Concrètement, dans une région où les vagues de froid descendent à -10 °C quelques jours par hiver, l'appoint reste un appoint. En montagne, avec du -15 °C tenu plusieurs semaines, il devient un poste de consommation à regarder de près.

Le R410A est-il un problème pour la suite ?

Le R410A est en sortie de marché au titre du règlement F-Gas, ce qui pose surtout la question des recharges et des pièces à long terme. La machine fonctionne très bien aujourd'hui, mais sa valeur de revente à dix ans dépendra de la disponibilité du fluide et du coût d'une intervention.

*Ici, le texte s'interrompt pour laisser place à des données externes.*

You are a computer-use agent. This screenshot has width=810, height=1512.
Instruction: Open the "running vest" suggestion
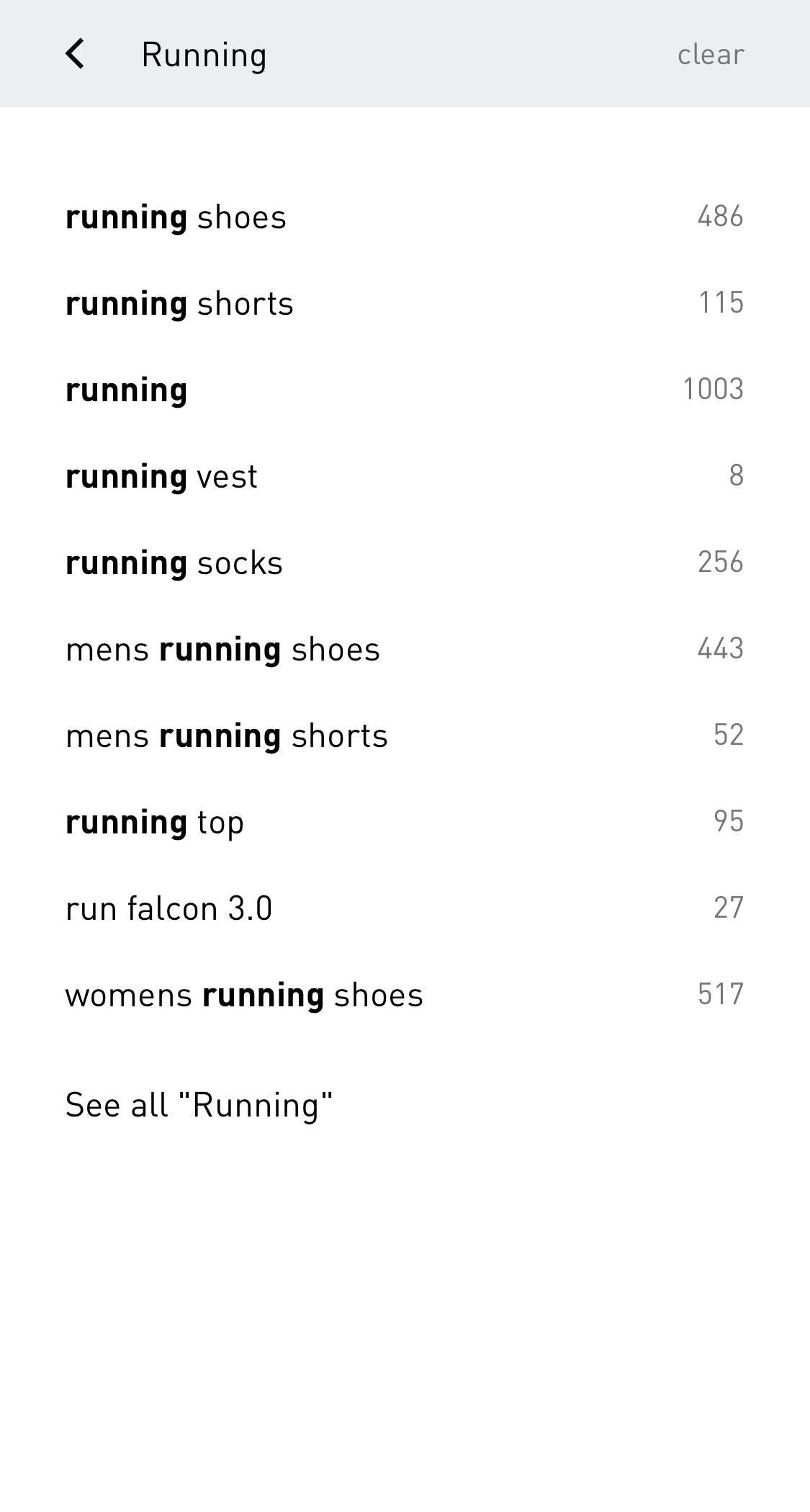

Ce n'est pas un argument pour écarter cette machine, c'est un argument pour vérifier où se trouve le frigoriste qui interviendra dans cinq ou dix ans, et à quel tarif. Plus le réseau local est dense, moins la question pèse.

Fiche technique

Puissance de dimensionnement (W35)10 kW
SCOP a 35 °C4,41
Efficacite saisonniere W35174 %
Puissance de dimensionnement (W55)10 kW
SCOP a 55 °C3,45
Efficacite saisonniere W55135 %
COP a -7 °C (depart 35 °C)n.c.
Puissance restituee a -7 °Cn.c.
COP a +2 °C (depart 35 °C)n.c.
COP a +7 °C (depart 35 °C)n.c.
COP a +12 °C (depart 35 °C)n.c.
COP a -7 °C (depart 55 °C)n.c.
Temperature de bivalence (W35)-7 °C
Temperature limite de fonctionnement-20 °C
Puissance acoustique exterieure60 dB(A)
Consommation en veille15 W
Fluide frigorigeneR410A
Alimentationn.c.
TypeRegulated
Compresseurn.c.
Declinaisons certifieesPUHZ-W112VAA, PUHZ-W112YAA

Source : hplib, base ouverte. Valeurs déclarées par le fabricant au titre de l’étiquetage énergétique européen, compilées par la base ouverte hplib. Non issues du référentiel NF.